Sunday, June 17, 2012

thoughts while traveling

I'm sitting on the coast of Gujarat, surrounded by two of the largest oil refineries in India. Working with fellow environment lovers is always a pleasure because I get to discuss so many things that I love to talk about, and rant about, and hear other people rant about and agree with them. Sitting with my colleagues, we discussed the great growth that Gujarat has witnessed, and of course, any talk about Gujarat today is incomplete without Narendra Modi.

Before I move onto other things, I think a lot of my conversations on politics with a lot of people involve some very similar undercurrents, or so I feel. Nobody is denying that under Modi, the state of Gujarat has emerged as a poster child of a successful (which itself is relative) third world capitalist state. Yes everybody mentioned Godhra and says that that will forever haunt his legacy and always stand in his way at the national stage. So I am beginning to realize that a lot of people perhaps feel guilty in acknowledging the fact that a leader that functions and behaves like Narendra Modi could be the very task master that this country needs at the helm. So if everybody can see Gujarat run so successfully under Modi, what is stopping other Chief Ministers to adapt some of Modi's concepts? I suppose adapting good governance practices is just not a national habit, so I will leave it at that. 

Coming back to talking environment, I once again, as much as I try not to, rant against the global trade imbalances and the economic bullying that the third world has had to face from the developed west, and now increasingly China. In the end, I realized, that no matter how much the world seems unfair and how much we seem to be at a disadvantage or no matter how much we have lost or not done well, it has always been in our hands. I personally feel it is more so in the past one decade. Till 2008, the world grew at an amazing pace. The banks were doing well, industries were doing well, and the belief was that the world was becoming more affluent. India of course was part of the growth story and everybody was gung ho about the great way the RBI ran the economy, how the UPeeA government was run by such learned and experienced economists and technocrats and how the government was determined to take the Indian growth story to the real Bharat. 

Unfortunately, now the consensus is forming that India grew because the world was growing, and we are beginning to finally open our eyes to the fact that our policies are way way behind and very outdated. The politicians in power at the center have used up the India growth story to completely squander the advantage in trying to establish Rahul Gandhi as the next Prime Minister. For a poor country, we are a very generous democracy. We tax a tiny minority to subsidize a vast majority, and we try to make up for our lack of balls in expanding direct taxes by increasing our indirect taxes. Why don't the media and economists and sensible people raise this issue? Why don't they show how unfair indirect taxes are? A poor man pays the same amount of tax as the richest person on the same commodity that he or she buys from the market. 

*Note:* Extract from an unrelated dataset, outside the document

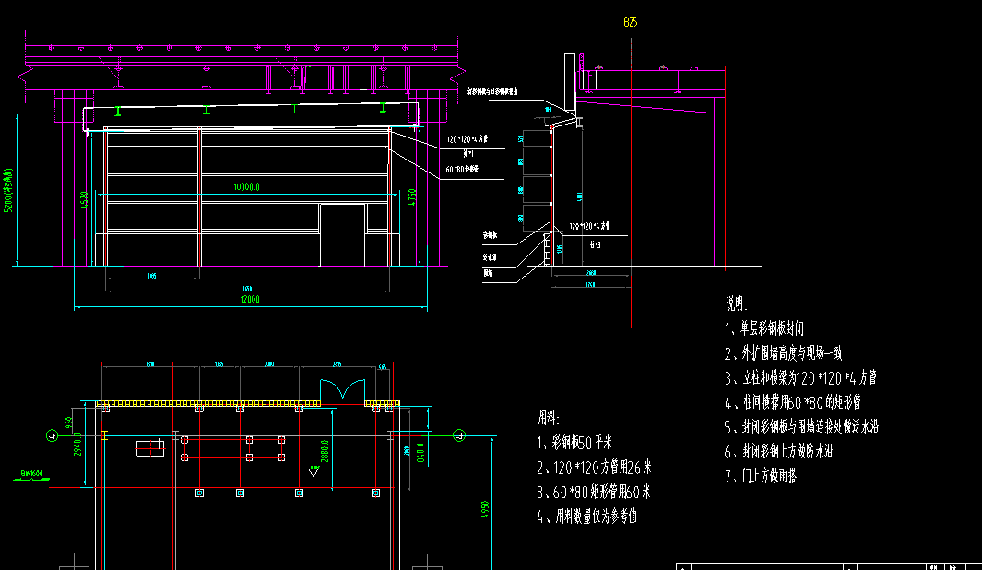Viewport: 982px width, 570px height.
Task: Click note 7 门上方做雨搭
Action: point(763,477)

Have we hit the bottom of the barrel yet? I asked my friends. Both were of the consensus that we haven't. Its good in many ways, in my opinion. I told them that I am really keen that the ambitious, and supposedly over 300 million strong, middle class of India get out of that hubris that the money train is running full speed and that they too are very, very affected by the bad economic and social policies of an ever-conniving government. 

Perhaps slow growth is the new normal. Infrastructure bottlenecks, red tape, an unresponsive political system, caste and regional divisions, these have been around since we gained independence, and show no signs of abating. In fact, they have only grown worse because now they are mixed with expectations, ambitions, and unnecessary hubris. A foreign business leader or a western politician praises us and we smile from ear to ear with our chest sticking out like a robin. I am really hoping some of this hubris is crushed and we are really forced to re look at the way things are done in this country. 

Looking at the big picture, this world is becoming an increasingly difficult place to survive and succeed. In my opinion, the inability of most of the world to govern itself, manage its resources and tame its consumption is leading to a planet which will simply just stop responding. In a way we will bring ourselves to a state where there might simply be nothing left to exploit. I do like to think on something like, how long can say, the global steel industry consume thousands of tonnes of iron ore and produce thousands of tonne of steel into producing cars and bridges and cities and what not. If we are consuming our forests at a rate faster than we can regrow them, surely a time will come when it will catch up, right? Oil for example. Just how much is there? Just how much can we continue refining and consuming? 

I don't know, and I really don't want to think either. We live in very interesting times. It will be very interesting to see where the world is heading now. Modern civilization has demonstrated that we cannot see eye to eye on absolutely any issue, and as we realize that the world is increasingly becoming an unresponsive place, both literally and figuratively, both in body and spirit. For somebody like me, a weeping philosopher,  it's going to get even tougher being a modern citizen of the world, and of India, I can tell you that!